6. La Verónica enjuga el rostro de Jesús
La Verónica, con un gesto de ternura, libra el rostro de Cristo de las costras de sangre, del sudor, de los salivazos. Y el rostro santo se queda impreso sobre el velo de esta mujer. Aquello que nos hace semejantes a Dios es el amor, porque Dios es amor. La Verónica es imagen de una mujer movida por la compasión, sentimiento que nos recuerda a Dios. Y el velo que le servía para su gesto de caridad hacia Cristo se convierte en su nuevo vestido: ella se reviste de Cristo. La imagen que estaba en ella traspasa su cuerpo, todo lo que ella es y se hace visible al externo, en sus gestos, en el modo de moverse, en el modo de pensar y de actuar. En cierto sentido la Verónica se convierte en evangelio, es decir en el icono de Cristo. Se convierte en la imagen de una mujer nueva, de la mujer redimida, porque ha sido involucrada en la redención de Cristo. Su gesto se convierte en una especie de lavatorio. La Verónica limpia el rostro de Cristo y es ella a ser limpiada, revestida en la imagen de Cristo, del cual ella misma es verdaderamente imagen. La caridad no es recompensada. La caridad simplemente nos hace divinos. No somos nosotros los que hacemos la caridad, sino que es la caridad de Dios que nos plasma, nos lava, nos reviste de gloria. La caridad de Dios, acogida por nosotros, es lo que en nosotros hace el bien.
“Nada nos dispone más a la justicia ni, por así decir, a la divinización y a la cercanía con Dios cuanto la compasión que con piedad y alegría el alma lleva a aquellos que tienen necesidad de ella. El Logos en efecto ha indicado que quien tiene necesidad de ser beneficiado es [como] Dios: Cuánto habéis hecho a uno de estos pequeños -dice-, lo habéis hecho a mi (Mt 25,40). Es Dios que habla y mucho más demostrará que es verdaderamente Dios, por gracia y por participación, aquel que puede hacer el bien y que lo hace, porque con feliz imitación ha puesto sobre sí la fuerza y la propiedad del bien que ha hecho” (Máximo el Confesor, Mistagogía, IV, 24).

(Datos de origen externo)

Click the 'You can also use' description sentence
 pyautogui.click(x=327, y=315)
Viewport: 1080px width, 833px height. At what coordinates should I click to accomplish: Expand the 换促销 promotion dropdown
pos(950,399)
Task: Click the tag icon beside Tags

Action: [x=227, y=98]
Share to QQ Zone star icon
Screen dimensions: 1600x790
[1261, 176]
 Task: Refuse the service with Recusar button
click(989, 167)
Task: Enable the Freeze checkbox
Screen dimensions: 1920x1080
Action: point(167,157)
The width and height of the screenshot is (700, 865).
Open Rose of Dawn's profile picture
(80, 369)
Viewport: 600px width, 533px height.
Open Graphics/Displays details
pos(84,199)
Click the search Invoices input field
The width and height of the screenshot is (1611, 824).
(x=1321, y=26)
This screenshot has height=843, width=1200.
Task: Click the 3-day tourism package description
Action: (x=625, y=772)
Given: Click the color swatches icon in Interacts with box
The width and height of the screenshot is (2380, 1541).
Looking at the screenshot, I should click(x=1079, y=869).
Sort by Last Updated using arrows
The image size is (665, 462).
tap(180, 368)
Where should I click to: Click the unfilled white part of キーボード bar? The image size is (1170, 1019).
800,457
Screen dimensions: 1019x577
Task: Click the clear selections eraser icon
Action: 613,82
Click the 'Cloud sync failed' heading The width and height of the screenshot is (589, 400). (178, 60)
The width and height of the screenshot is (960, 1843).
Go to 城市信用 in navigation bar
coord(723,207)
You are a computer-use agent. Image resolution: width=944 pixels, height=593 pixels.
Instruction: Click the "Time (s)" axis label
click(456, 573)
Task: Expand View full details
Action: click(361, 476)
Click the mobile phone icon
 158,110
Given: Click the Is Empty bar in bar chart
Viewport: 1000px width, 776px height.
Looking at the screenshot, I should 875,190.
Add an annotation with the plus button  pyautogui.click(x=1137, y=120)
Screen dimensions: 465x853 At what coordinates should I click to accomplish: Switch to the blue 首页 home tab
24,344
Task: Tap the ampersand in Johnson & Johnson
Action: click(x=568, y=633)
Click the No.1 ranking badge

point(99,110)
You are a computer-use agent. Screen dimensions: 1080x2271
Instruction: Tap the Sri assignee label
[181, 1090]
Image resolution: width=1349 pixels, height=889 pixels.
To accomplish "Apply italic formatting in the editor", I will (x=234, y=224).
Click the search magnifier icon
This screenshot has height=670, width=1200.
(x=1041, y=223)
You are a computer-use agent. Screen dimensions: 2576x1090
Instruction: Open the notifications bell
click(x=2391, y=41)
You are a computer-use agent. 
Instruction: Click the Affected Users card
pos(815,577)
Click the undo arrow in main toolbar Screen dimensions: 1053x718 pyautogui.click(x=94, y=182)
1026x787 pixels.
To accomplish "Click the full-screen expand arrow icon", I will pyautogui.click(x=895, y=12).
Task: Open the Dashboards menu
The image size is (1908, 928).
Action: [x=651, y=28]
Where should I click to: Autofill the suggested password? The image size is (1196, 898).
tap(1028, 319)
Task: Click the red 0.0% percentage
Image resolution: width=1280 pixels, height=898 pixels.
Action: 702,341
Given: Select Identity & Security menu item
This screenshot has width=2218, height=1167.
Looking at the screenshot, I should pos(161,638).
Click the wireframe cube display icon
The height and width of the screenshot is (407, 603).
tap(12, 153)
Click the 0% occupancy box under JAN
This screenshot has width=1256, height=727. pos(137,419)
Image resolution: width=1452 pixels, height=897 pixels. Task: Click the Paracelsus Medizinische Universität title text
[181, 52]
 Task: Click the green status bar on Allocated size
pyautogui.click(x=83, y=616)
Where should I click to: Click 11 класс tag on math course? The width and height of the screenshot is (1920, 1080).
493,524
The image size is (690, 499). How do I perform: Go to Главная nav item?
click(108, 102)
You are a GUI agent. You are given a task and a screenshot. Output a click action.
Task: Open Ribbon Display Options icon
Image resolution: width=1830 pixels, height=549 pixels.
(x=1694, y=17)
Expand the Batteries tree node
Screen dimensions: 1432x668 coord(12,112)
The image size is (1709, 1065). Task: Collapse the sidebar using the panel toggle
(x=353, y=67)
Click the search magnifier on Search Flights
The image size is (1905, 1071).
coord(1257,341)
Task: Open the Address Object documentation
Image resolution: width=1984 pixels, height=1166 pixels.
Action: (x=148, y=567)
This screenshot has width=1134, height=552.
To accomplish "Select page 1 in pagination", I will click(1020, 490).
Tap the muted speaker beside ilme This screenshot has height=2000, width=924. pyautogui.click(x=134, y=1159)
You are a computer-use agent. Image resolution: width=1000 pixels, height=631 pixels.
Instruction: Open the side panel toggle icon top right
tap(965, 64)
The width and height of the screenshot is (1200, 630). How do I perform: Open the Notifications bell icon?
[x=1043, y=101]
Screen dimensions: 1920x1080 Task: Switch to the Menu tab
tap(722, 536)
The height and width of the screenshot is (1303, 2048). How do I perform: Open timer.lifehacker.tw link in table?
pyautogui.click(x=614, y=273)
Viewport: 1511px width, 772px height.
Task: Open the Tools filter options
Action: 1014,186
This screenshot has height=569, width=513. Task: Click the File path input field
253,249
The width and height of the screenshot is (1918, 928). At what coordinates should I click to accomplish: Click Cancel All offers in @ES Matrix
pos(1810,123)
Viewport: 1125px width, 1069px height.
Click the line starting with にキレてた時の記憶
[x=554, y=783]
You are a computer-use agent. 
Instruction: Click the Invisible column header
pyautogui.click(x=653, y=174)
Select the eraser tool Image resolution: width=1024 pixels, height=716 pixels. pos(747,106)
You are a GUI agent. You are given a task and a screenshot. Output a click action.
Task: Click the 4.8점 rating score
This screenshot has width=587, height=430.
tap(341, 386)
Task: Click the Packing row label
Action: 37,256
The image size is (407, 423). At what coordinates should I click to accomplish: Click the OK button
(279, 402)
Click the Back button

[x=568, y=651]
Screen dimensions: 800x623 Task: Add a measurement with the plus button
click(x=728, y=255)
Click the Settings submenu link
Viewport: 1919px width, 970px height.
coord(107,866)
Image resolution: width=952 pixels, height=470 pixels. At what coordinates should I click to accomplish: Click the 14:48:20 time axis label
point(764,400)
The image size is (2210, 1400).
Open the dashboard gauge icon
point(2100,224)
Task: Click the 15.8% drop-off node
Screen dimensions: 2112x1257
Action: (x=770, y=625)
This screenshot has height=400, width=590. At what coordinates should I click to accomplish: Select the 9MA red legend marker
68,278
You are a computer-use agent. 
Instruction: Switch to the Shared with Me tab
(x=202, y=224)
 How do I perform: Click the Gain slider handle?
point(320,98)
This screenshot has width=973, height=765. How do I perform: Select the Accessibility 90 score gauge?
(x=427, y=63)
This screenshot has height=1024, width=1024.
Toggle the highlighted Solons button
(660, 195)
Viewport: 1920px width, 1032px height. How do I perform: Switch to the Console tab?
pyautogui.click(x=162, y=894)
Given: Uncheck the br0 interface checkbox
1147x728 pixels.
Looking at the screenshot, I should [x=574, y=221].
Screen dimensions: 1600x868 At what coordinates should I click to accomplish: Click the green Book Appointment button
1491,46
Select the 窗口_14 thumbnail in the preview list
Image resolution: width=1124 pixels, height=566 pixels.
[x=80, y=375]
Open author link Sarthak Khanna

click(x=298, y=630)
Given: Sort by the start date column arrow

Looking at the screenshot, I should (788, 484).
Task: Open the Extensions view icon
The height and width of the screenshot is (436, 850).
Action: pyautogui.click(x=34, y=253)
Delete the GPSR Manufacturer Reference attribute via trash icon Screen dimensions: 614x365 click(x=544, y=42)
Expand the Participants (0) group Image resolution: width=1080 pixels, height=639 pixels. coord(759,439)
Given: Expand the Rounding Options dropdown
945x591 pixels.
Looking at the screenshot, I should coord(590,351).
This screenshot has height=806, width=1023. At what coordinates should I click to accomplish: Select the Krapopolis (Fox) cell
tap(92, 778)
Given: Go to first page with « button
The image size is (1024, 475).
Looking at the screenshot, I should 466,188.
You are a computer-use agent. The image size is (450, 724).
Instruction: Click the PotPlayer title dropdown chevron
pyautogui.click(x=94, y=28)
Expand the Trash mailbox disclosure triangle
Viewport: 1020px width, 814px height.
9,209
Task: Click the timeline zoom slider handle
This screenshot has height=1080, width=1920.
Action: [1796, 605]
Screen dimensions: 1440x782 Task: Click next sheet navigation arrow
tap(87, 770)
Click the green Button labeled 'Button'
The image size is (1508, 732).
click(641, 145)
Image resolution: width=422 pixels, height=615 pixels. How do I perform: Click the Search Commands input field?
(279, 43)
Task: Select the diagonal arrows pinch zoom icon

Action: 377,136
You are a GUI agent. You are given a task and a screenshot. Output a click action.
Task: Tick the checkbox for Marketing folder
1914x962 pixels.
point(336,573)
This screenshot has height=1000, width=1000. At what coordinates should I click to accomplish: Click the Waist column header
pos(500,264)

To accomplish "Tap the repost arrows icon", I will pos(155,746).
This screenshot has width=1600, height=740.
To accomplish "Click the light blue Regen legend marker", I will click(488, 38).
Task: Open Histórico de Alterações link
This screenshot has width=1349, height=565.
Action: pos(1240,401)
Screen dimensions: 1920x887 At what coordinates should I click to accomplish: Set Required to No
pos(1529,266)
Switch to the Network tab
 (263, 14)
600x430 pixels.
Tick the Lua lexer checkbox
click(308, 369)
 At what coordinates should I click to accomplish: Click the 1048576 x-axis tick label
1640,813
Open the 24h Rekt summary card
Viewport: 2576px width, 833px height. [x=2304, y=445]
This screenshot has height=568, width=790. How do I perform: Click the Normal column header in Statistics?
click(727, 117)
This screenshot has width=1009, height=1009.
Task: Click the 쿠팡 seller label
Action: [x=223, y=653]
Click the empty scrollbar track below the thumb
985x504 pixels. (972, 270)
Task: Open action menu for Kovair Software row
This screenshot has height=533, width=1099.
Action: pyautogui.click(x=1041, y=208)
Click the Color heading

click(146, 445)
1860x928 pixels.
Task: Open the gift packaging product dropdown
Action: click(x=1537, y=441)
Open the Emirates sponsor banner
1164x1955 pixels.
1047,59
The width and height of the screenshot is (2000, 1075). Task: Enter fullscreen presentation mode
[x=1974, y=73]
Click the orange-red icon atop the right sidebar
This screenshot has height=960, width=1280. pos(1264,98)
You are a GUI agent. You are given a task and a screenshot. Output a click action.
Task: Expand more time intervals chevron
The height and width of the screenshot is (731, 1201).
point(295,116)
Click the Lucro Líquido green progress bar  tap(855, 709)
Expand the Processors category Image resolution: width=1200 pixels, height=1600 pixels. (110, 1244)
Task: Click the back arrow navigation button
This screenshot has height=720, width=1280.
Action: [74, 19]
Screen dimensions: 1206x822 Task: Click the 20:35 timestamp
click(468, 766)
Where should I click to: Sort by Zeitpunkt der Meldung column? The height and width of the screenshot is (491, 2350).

7. Jesús cae por segunda vez
La segunda caída de Cristo es la ocasión para nosotros para contemplar la intensidad y la fuerza del amor del Señor acostado sobre el polvo de la tierra. Parece que la cruz y el peso del mal vencen, pero en realidad el rostro del Salvador acoge la presión del mal para ser empujado en el último recoveco donde este podía anidarse. La mano posada sobre el suelo, la mirada que lo fija intensamente y lo penetra, la oreja posada sobre él: todo en Cristo busca de sentir y recoger el triste relato de la tierra empapada por la sangre derramada por Caín y su descendencia hasta el fin del mundo. La tierra silenciosamente se ha impregnado de la sangre y el Dios misericordioso recoge su testimonio sobre el mal. Ahora la tierra puede sentir de nuevo el respiro de Dios, su soplo, su mano, nuevamente a la obra para plasmar de nuevo y generar de nuevo al hombre nuevo. Solo que esta vez la tierra será amasada con la sangre del Señor. La tierra espera que los hombres generados de nuevo por la resurrección cooperen en el evento cósmico del octavo día, sufriendo ya desde ahora los dolores del parto porque cielo y tierra nueva están naciendo. La cruz que aplasta a Cristo sobre el suelo podrá ahora emerger de la materia del mundo como sello del amor con el cual Dios lo ha creado y ahora redimido.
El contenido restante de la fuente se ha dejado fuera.